# [ 2011 ] Kona Coast Resort



## jhac007 (Sep 29, 2011)

I have a three bedroom/three bathroom booked at the Kona Coast Resort (KOC) on 11/18/2011.  Does anyone have knowledge of these units so far as location in resort, floor plans etc.   I have not found anything in this forum nor online specific to to the three BR's.  Sent Shell a note but don't expect many specifics from them!  Heading to Maui (The Whaler) for eight days after KOC.:whoopie: 
Jim


----------



## CatLovers (Sep 29, 2011)

AFAIK the largest unit Shell has available at the Kona Coast Resort is a 2 bed/2 bath.  So that's perhaps why you haven't heard back from them?  Kona Coast is a blend of Shell-owned and privately owned units though, so it's entirely possible that there are 3 bedroom units there -- just not sure that they're with Shell.

Who did you book this with?  RCI or II or privately?


----------



## jbercu (Sep 29, 2011)

*Link to Map*



jhac007 said:


> I have a three bedroom/three bathroom booked at the Kona Coast Resort (KOC) on 11/18/2011.  Does anyone have knowledge of these units so far as location in resort, floor plans etc.   I have not found anything in this forum nor online specific to to the three BR's.  Sent Shell a note but don't expect many specifics from them!  Heading to Maui (The Whaler) for eight days after KOC.:whoopie:
> Jim



Here is a link to a map of the resort.
http://www.savinokonacondo.com/ResortMap.html
I think the only 3 bedroom units are in building 4 units 101 and 102.  This is part of Phase I and have full car garage.  The view is Golf course.  I have not been in the units so I do not have a floor plan, but phase 1 units have large kitchens and Air Conditioning units on the deck.
There was a conversion of the old "Torture Pavilion" to two large expensive units in building 22 marked Activity Center on the Map.  The units have great ocean views.  I am not sure they are 3 bedrooms.  If you get one of them you have the best units at Kona Coast.


----------



## cmh (Sep 29, 2011)

jhac007 said:


> I have a three bedroom/three bathroom booked at the Kona Coast Resort (KOC) on 11/18/2011.  Does anyone have knowledge of these units so far as location in resort, floor plans etc.   I have not found anything in this forum nor online specific to to the three BR's.  Sent Shell a note but don't expect many specifics from them!  Heading to Maui (The Whaler) for eight days after KOC.:whoopie:
> Jim


How did you come upon this 3 bedroom?


----------



## jhac007 (Sep 30, 2011)

*Kona Coast Resort - Three Bedroom - Update*

OK, first I must appologize for making an assumption (and in error) about Shell.  I had just sent the note to them Thur. and they did respond within hours, so a hearty thanks goes out to Shell.

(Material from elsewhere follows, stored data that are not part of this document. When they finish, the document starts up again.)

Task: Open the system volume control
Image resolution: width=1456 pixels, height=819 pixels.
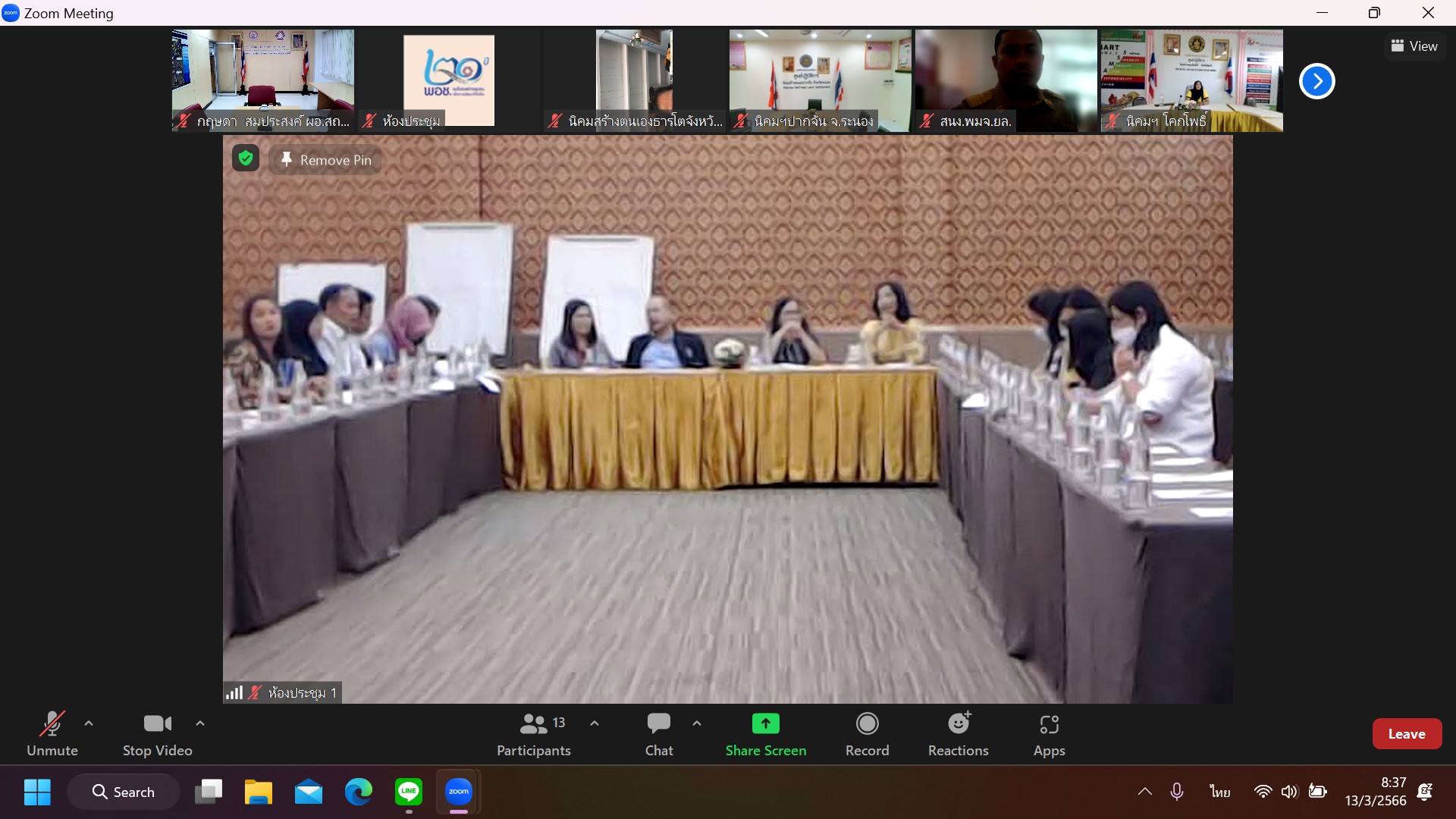Action: [1288, 792]
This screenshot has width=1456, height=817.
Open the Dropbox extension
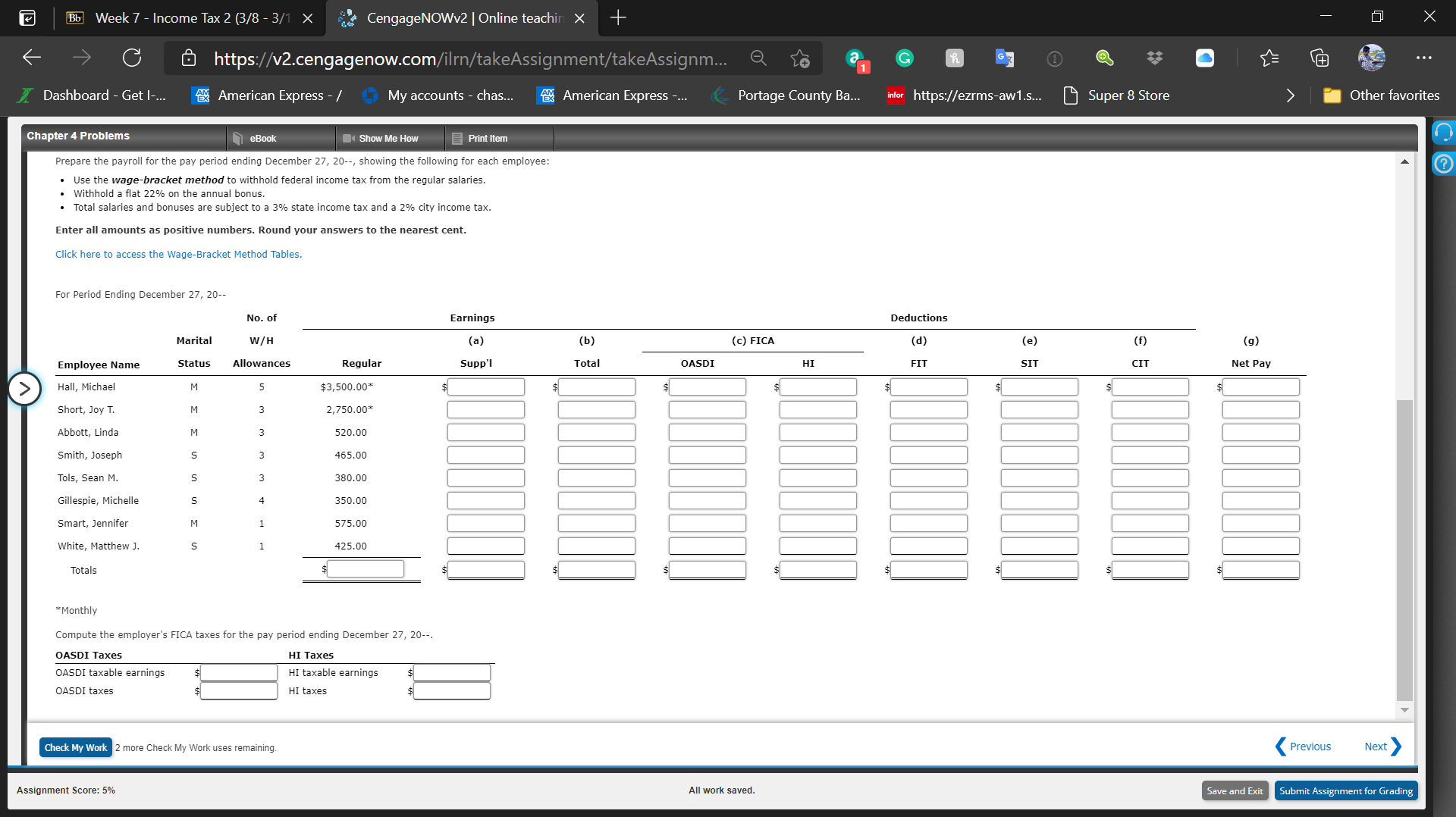1154,58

Now for Catlovers and cmh......I came across this unit on II (March 16, 2010)  and jumped on it (traded my two BR Marine Terrace at Daytona Beach) realizing that it was well over a 18 months off and that gave me plenty of time to work out the details.  As for jbercu.....thank you so much for the link to the Kona Coast Resort map, it was just what I need.
The response from Shell is quoted as follows:
"  You are very welcome.  We do show a reservation for 11/18/11-11/25/11 in a three-bedroom unit.  Note that the three-bedroom’s have a king size bed in the master, a split king bed in the second room (you may split this king bed into 2 double beds), a full size bed in the third room and a full size pull out in the living room.  It also has 3 bathrooms.  They are two-story units.  We do only have 3 three-bedroom units on property and they are located in Phase I at the top part of the property in buildings 7 or 8.  At this time, we show that you will be in 8-101.  If you have any further questions, please contact us back."
Thanks again for all responses!  
Jim


----------



## Darlene (Oct 1, 2011)

Would this unit be in Kona Coast I or Kona Coast II? I agree with the post above, I think this unit is in KCR I. They are nice units. They were originally condos converted to timeshare.


----------



## jhac007 (Oct 1, 2011)

Darlene said:


> Would this unit be in Kona Coast I or Kona Coast II? I agree with the post above, I think this unit is in KCR I. They are nice units. They were originally condos converted to timeshare.



According to The II website there is a KOC, KCR I and KCR 2 (with the KOC's only showing the 3BR's).  The Shell reply says Phase I, nevertheless, if one refers to the link to the resort map posted by "jbercu" the loacation of bldgs. 7 & 8 can be seen........for what ever area it is called.

Jim


----------



## Darlene (Oct 2, 2011)

Phase I are the Kona Coast I units, and Phase II are the Kona Coast II units. It really doesn't matter except what units you will be able to request. We own in KCR II and like staying down by the Makai Pool or on the edge of the golf course since these units have the best views, and more privacy.

Darlene


----------



## Ron98GT (Oct 4, 2011)

*3 BR Kona Coast on Sightings*

In the sightings, I just posted a 3 BR for Sun Sept 23 - Sun Sept 30.  103,500 points.  Although I have points, I saw it under weeks.


----------



## HudsHut (May 10, 2014)

Link to resort map in previous post is broken.

http://www.hawaiirevealed.com/free-...island-resorts/keauhou-area/kona-coast-resort


----------